- YOUR TASK -
Your answer must consist of exactly the lines below, starting with the line with "Click the 5.044 price scale label" and going on through the line with "Select the orange", and nothing else.

• • • •

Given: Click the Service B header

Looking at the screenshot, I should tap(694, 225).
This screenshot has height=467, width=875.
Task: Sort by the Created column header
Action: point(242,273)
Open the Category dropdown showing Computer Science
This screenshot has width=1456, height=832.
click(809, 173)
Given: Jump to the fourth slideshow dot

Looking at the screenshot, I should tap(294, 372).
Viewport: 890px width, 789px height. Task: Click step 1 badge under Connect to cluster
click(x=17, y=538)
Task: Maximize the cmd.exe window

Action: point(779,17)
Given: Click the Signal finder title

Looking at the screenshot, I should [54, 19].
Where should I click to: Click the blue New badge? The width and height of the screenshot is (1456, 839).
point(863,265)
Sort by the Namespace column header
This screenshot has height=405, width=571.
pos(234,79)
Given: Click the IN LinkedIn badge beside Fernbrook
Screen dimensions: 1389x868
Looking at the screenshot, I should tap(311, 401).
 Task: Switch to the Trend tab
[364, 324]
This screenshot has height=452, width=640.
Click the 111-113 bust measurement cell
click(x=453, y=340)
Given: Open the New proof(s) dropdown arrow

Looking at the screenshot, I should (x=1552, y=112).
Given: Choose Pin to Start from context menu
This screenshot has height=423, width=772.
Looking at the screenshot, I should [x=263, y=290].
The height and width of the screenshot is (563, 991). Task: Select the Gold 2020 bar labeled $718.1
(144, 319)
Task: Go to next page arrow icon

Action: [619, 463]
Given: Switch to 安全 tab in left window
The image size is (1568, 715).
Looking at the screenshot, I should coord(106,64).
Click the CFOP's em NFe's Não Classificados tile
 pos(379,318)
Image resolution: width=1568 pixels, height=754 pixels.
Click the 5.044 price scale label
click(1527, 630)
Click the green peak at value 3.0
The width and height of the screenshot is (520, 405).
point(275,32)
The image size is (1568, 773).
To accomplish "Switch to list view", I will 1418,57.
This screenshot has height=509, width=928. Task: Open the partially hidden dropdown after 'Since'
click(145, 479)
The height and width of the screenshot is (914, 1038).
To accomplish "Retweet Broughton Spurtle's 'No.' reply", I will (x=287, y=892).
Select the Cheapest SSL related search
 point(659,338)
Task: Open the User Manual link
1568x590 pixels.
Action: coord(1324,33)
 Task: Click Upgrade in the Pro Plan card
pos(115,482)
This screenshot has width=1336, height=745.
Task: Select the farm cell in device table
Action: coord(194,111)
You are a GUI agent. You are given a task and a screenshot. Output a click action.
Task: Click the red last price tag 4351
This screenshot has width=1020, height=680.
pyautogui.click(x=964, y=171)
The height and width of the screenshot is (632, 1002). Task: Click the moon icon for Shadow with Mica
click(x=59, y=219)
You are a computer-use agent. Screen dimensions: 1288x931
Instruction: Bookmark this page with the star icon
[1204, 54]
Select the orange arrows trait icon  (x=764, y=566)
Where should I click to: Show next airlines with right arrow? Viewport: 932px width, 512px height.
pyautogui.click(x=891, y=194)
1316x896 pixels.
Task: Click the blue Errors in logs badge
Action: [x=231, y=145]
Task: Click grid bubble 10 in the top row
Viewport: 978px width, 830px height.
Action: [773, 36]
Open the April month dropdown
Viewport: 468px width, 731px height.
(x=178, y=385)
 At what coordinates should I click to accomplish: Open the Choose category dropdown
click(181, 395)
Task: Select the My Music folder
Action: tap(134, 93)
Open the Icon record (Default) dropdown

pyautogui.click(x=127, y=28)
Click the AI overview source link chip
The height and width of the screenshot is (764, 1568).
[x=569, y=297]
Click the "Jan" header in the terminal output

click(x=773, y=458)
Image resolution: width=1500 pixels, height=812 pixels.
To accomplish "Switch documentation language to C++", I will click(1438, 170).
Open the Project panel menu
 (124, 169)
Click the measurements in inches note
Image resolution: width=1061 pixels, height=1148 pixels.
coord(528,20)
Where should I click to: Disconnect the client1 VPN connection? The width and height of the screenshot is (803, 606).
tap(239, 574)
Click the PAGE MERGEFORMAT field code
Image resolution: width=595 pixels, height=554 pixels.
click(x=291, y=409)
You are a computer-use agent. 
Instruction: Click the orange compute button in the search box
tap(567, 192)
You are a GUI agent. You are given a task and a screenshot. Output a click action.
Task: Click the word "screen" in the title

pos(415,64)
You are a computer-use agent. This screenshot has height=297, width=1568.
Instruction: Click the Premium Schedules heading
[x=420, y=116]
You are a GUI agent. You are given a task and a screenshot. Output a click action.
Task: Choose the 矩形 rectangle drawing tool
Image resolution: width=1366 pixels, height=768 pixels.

• • • •

- TASK OUTPUT -
Click the 5.044 price scale label
click(1527, 630)
Click the green peak at value 3.0
The width and height of the screenshot is (520, 405).
point(275,32)
The image size is (1568, 773).
To accomplish "Switch to list view", I will 1418,57.
This screenshot has height=509, width=928. Task: Open the partially hidden dropdown after 'Since'
click(145, 479)
The height and width of the screenshot is (914, 1038).
To accomplish "Retweet Broughton Spurtle's 'No.' reply", I will (x=287, y=892).
Select the Cheapest SSL related search
 point(659,338)
Task: Open the User Manual link
1568x590 pixels.
Action: coord(1324,33)
 Task: Click Upgrade in the Pro Plan card
pos(115,482)
This screenshot has width=1336, height=745.
Task: Select the farm cell in device table
Action: coord(194,111)
You are a GUI agent. You are given a task and a screenshot. Output a click action.
Task: Click the red last price tag 4351
This screenshot has width=1020, height=680.
pyautogui.click(x=964, y=171)
The height and width of the screenshot is (632, 1002). Task: Click the moon icon for Shadow with Mica
click(x=59, y=219)
You are a computer-use agent. Screen dimensions: 1288x931
Instruction: Bookmark this page with the star icon
[1204, 54]
Select the orange arrows trait icon  (x=764, y=566)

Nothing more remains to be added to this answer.